===== Exercise data =====

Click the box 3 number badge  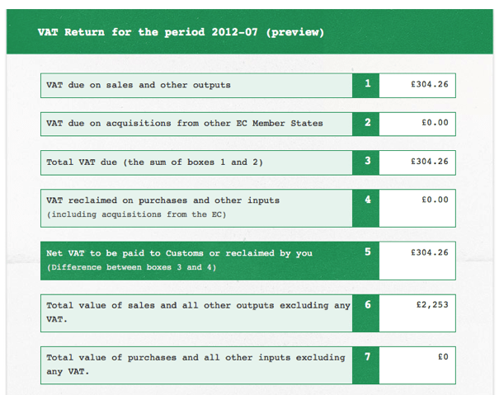pos(366,162)
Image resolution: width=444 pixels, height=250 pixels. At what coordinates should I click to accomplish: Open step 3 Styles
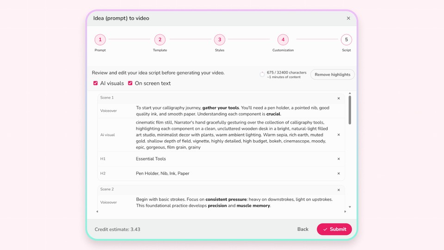(220, 40)
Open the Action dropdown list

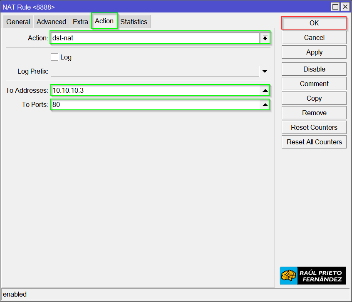click(x=265, y=38)
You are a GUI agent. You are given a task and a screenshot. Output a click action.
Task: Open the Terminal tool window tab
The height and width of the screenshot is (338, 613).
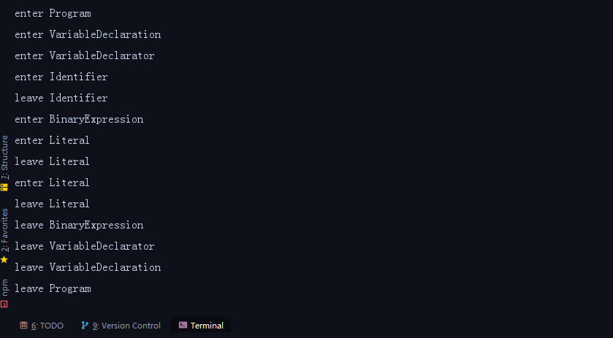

=====

## Task instructions
Work out how many lines of the preceding data contain the word "screenshot". Reply with that number only.

## Response box
2